Friday, January 6, 2023

X servers no longer allow byte-swapped clients (by default)

In the beginning, there was the egg. Then fictional people started eating that from different ends, and the terms of "little endians" and "Big Endians" was born.

Computer architectures (mostly) come with one of either byte order: MSB first or LSB first. The two are incompatible of course, and many a bug was introduced trying to convert between the two (or, more common: failing to do so). The two byte orders were termed Big Endian and little endian, because that hilarious naming scheme at least gives us something to laugh about while contemplating throwing it all away and considering a future as, I don't know, a strawberry plant.

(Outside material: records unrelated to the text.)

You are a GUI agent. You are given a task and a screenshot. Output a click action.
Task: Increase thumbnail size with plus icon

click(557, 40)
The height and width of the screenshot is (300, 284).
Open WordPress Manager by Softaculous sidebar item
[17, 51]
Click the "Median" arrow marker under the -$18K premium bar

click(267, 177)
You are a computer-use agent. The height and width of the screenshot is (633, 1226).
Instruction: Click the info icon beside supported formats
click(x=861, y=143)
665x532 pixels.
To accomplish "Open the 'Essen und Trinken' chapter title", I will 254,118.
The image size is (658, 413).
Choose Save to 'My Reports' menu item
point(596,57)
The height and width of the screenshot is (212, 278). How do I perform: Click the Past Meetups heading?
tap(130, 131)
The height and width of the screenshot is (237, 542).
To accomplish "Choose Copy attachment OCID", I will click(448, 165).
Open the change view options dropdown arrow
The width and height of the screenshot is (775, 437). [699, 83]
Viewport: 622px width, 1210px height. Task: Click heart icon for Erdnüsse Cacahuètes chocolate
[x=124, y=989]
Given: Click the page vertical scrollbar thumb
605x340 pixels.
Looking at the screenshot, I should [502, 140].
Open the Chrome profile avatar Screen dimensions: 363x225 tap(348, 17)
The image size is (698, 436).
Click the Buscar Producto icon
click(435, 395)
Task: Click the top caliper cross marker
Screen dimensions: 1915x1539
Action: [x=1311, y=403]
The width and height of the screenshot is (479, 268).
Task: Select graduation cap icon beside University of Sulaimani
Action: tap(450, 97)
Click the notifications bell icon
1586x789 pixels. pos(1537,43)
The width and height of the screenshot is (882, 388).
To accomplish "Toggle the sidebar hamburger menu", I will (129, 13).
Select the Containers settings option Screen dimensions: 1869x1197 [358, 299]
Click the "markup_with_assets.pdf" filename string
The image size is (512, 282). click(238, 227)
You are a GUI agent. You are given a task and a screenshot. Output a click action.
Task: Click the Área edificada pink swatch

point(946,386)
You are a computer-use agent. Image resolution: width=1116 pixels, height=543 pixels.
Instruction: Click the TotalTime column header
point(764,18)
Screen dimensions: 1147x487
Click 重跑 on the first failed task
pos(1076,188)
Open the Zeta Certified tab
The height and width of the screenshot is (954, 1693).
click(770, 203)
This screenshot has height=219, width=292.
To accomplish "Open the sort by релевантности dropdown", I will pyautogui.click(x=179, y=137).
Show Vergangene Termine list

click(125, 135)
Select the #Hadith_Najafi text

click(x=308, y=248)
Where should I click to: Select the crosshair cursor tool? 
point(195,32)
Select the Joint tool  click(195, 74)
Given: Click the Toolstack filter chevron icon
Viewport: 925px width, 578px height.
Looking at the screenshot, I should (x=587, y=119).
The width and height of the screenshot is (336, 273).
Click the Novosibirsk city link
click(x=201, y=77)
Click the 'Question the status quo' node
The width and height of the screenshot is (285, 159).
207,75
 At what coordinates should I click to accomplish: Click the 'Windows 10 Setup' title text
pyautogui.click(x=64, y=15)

Back in the mullet-infested 80s when the X11 protocol was designed both little endian and big endian were common enough. And back then running the X server on a different host than the client was common too - the X terminals back then had less processing power than a smart toilet seat today so the cpu-intensive clients were running on some mainfraime. To avoid overtaxing the poor mainframe already running dozens of clients for multiple users, the job of converting between the two byte orders was punted to the X server. So to this day whenever a client connects, the first byte it sends is a literal "l" or "B" to inform the server of the client's byte order. Where the byte order doesn't match the X server's byte order, the client is a "swapped client" in X server terminology and all 16, 32, and 64-bit values must be "byte-swapped" into the server's byte order. All of those values in all requests, and then again back to the client's byte order in all outgoing replies and events. Forever, till a crash do them part.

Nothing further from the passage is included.